Estetica originaria ed evolutiva:
processo ed evento
Venere allo specchio
Isabella Guarini
“ È forse nella sfera dell’estetica che vi è il terreno favorevole ad un dialogo fruttuoso tra il pensare in termini d’evento e il pensare in termini di processo. Un’esperienza estetica può essere compresa sia come risultato d’un processo che genera un effetto estetico particolare che come evento memorabile nella durata del relativo soggetto , unico in un senso meno banale di quello per cui ogni esperienza di vita è unica”
(da Chronicles
of Love and Resentment, no.205, april 22, 2000-traduzione dall’inglese di
F.Brotto).
È interessante indagare sulle
diverse modalità con cui si manifestano il processo e l’evento in arte: il processo è nel tempo lunghissimo durante il quale si sedimentano
le conoscenze, diffuse e non, determinate da eventi brevi rispetto al
tempo del processo.
Se accettiamo che l’opera d’ arte sia determinata
dalla mutazione prodotta dal
processo di accumulo di eventi creativi, dobbiamo anche accettare
l’assunto che processo evolutivo ed evento si manifestano attraverso discontinuità.
Abbiamo già visto, in architettura, come il passaggio dal tempio greco
in legno a quello in pietra sia
determinato dai frequenti incendi che, distruggendo gli eventi esistenti,
favorivano il determinarsi di eventi creativi diversi
da quelli che li avevano generati, conservando, nell’articolazione della
struttura, il codice genetico originario.
Per verificare l’assunto teorico dell’origine complessa
dell’arte, in quanto processo-discontinuità-evento,
non è necessario stabilire le cause delle discontinuità, catastrofi naturali,
guerre, esaurimento delle risorse naturali, mutamenti sociali ed economici,
bensì accertare l’esistenza delle discontinuità
tra processo ed evento.
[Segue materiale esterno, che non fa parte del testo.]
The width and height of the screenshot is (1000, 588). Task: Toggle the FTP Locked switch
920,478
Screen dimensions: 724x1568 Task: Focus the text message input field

Discontinuità che possono produrre modi di essere
diversi dal modello originario, da considerarsi codice genetico riconoscibile o
meno.
L’architettura romanica è un segmento
di facile applicabilità dell’assunto teorico costituito da processo-discontinuità-
evento. Con l’affermarsi del cristianesimo i
templi pagani furono progressivamente
ridotti in frammenti per la costruzione di basiliche cristiane. La differenza
tra la mutazione del tempio greco, da ligneo in pietra, e quella del tempio
pagano in basilica cristiana, sta nella riconoscibilità o meno delle forme
originarie. Nel tempio greco il codice genetico è rappresentato con l’intenzione di essere tramandato in forma
riconoscibile, come nell’architettura rinascimentale, mentre nella basilica
paleocristiana, romanica, il codice genetico costituito dai frammenti dei
templi pagani distrutti viene solo parzialmente reinterpretato in quanto permane la prevalenza delle linee orizzontali
nell’intero organismo architettonico, tipico dell’architettura romana..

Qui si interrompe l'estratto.